There Are Still Many Amazing Things to Be Thankful for This Thanksgiving

Megan Holstein

“Reflect upon your present blessings — of which every man has many — not on your past misfortunes, of which all men have some.”
— Charles Dickens

Normally, I’m a holidays kind of person. When Thanksgiving rolls around, I make sure to reserve time for as many thanksgiving dinners as I can, gleefully writing entry after entry in my gratitude journal. When it’s time for Christmas, (which is not until after Thanksgiving, damnit), I download Christmas songs based on old hymns even though I’m not a Christian and sing them as loudly as people around me will bear. Then I lecture them on how materialism is ruining the holiday season. Holidays are fun, right?

But as this year’s holiday season approached, a sense of tension knotted in my chest. This year has been terrible. A terrible pandemic covered the globe. The stock market crashed. People were let go from work all over the place. People went broke. People lost their houses. People died. And instead of handling any of these problems, we… complained about the weird way Joe Biden touches the shoulders of children? No, it didn’t feel like there was much for which I could feel thankful.

But damnit Jim, I’m a self-help writer. I’m the kind of person who keeps a gratitude journal. I did not spend the last two years practicing gratitude (and reaping it’s many rewards) to be knocked down by some punk-ass pandemic.

Sure, the pandemic is bad. Many things are bad right now. But even against this backdrop of pandemic disease and unprecedented federal instability, there’s still so much we can be thankful for about America.

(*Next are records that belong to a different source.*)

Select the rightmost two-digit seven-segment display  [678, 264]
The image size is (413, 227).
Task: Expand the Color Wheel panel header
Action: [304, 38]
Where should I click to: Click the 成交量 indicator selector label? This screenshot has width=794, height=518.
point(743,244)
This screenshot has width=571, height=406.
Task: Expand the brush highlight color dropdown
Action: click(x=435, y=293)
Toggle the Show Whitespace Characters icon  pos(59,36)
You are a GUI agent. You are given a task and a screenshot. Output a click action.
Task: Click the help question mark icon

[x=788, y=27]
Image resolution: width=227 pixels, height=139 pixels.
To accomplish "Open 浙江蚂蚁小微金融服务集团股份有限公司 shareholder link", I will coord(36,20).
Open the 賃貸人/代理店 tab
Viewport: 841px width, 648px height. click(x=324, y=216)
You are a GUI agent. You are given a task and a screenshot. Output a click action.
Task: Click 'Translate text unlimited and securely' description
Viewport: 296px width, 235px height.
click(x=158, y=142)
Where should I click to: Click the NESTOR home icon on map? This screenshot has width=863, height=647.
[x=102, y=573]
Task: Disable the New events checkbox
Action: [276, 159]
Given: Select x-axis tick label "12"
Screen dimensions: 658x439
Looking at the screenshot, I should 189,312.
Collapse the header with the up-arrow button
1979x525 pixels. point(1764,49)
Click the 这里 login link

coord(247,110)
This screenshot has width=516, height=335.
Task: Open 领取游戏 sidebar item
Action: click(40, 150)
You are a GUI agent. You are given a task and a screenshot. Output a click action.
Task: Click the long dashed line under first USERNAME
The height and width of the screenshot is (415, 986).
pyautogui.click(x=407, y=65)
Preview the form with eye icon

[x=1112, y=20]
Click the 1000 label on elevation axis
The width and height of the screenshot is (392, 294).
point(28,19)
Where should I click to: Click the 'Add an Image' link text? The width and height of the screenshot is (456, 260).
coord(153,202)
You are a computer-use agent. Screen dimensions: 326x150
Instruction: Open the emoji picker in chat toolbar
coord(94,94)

  1. We have a first-world medical infrastructure. If someone contracts COVID here, they are very likely going to have a hospital nearby they can visit if they become critical. Not being able to afford medical bills is better than not having access to a ventilator in the first place.
  2. We have a stable transfer-of-power process. Candidates can bicker about recounts and legal loopholes, but at the end of the day, the candidate who won is going to get sworn in. We can depend on that.
  3. Because we can depend on that, we can also feel pretty secure that no long term dissent or rebellion is going to break out.

These may seem like silly things to feel thankful for, but many people in the developing world can’t count on them, this year or any other.

“Who does not thank for little will not thank for much.”
— Estonian Proverb

Even at a more micro level, there’s plenty for which you can be thankful. Several examples of things most people reading this article can feel thankful for leap to mind:

  1. Having all four of my limbs and all of my senses intact.
  2. Having living family members with whom I have a mostly positive relationship.
  3. Having friends.
  4. Having enough money to pay rent, utilities, and buy the necessities I need to live another month.
  5. Having not yet died, especially of COVID. (That’s all of us.)
  6. The meal I ate last, and the meal before that, and the meal before that…
  7. A bed to sleep in at night.
  8. Clothes to wear tomorrow that don’t have holes.
  9. Shoes that are not falling apart.
  10. Reliable access to a shower.

It’s easy to feel everything in the world is going wrong. But if you’re worrying about whether Trump will transfer power peacefully while in your shower, don’t forget that you can still shower. Millions of people around the world live their entire lives without reliable access to a shower.

“He is a wise man who does not grieve for the things which he has not, but rejoices for those which he has.”
— Epictetus

Even if your life really does suck that much, there are plenty of things to be thankful for that have nothing to do with your life.

  1. The beautiful red and orange hue of the fall leaves.
  2. The last few warm days of the season as winter sets in.
  3. The sun that shines like the light of God each morning.

The world is beautiful. It was beautiful before we were here and it will be beautiful after we are gone.

How often do you stop to appreciate that?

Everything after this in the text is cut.